Jones is like half in the know from somebody and half selling mountain house. He's got some good info but also a nice business selling it. To put it bluntly I half trust what he says.


----------



## Denton (Sep 18, 2012)

Leon said:


> Jones is like half in the know from somebody and half selling mountain house. He's got some good info but also a nice business selling it. To put it bluntly I half trust what he says.


I've watched him since I came across him and the internet back in 98 or so. His lack of knowledge angered me at first, but his desire to find the truth kept me interested.
Now, his drive to pay bills and make money makes me a tad bit concerned.


----------



## Rigged for Quiet (Mar 3, 2013)

I've always considered him just another huckster with a gift for sensationalism. At times I've thought him to be near fanatical.

Lance makes a good point though. His topics can be fertile ground for further research. The man casts such a wide net of hy ssteria he has to pull in some nuggets of truth from time to time.

Did I mention I consider him to be fanatic at times?


----------



## lancestar2 (Jul 8, 2013)

Leon said:


> Jones is like half in the know from somebody and half selling mountain house. He's got some good info but also a nice business selling it. To put it bluntly I half trust what he says.
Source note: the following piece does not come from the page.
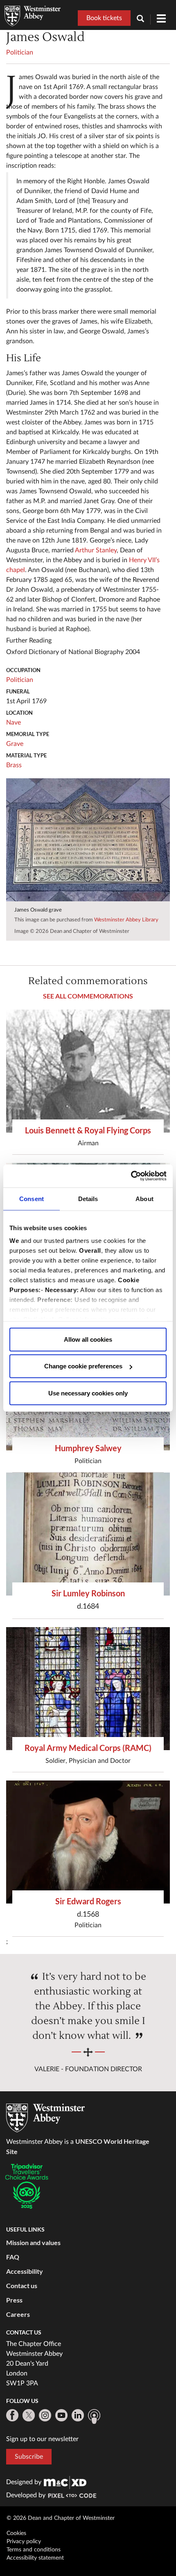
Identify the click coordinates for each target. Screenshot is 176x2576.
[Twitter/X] (29, 2415)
in regards to his business everybody gotta put food on the table at the end of the day! Plus he has a lot of employees that work for him and equipment, travel expenses, and hotel costs ect ect. What he does is not cheap and he can't achieve the things he does from just doing it free. Sure some of the stuff he endorses is just crap or products that are over hyped. I still thinks he does a great job at getting out the word about the corruption and the NWO. He does a lot of research and on some topics he is dead on... and if anybody here thinks he does negative work I will just ask you to spend 30min watching this interview... Most of you should have already seen it but WOW! One of the few interviews that are such a massive success Jessie Ventura usually does interviews that are amazing too!

Working long days deep in government files and dealing with such depressing topics is hardly a lifestyle many of us would choose heck. When I first started becoming a libertarian I really started researching things and alot of them were so god dang depressing! I don't research to much more than an hour here and there to maintain my sanity and happiness... The term ignorance is bliss sure is true lol... but when you have such a hard working guy working on stuff like this day in and day out sure maybe he starts drawing some weird conclusions or comes off a bit weird and extreme but he has passion for what he does and well I respect him for that!

Anything he says you should research it fuller for yourself just as you should for anything on FOX, CNN, and any other media outlet!...






I really think what he does helps wake up a lot of people to start asking more questions... People like Ron Paul, Jessie Ventura, and Alex Jones were the ones who woke me up to reality... without them I'd probably consider myself a liberal only because they are socially liberal (and well the republican party is not really fiscally conservative anymore) They have a huge impact I wish more people were out there doing what they do...


----------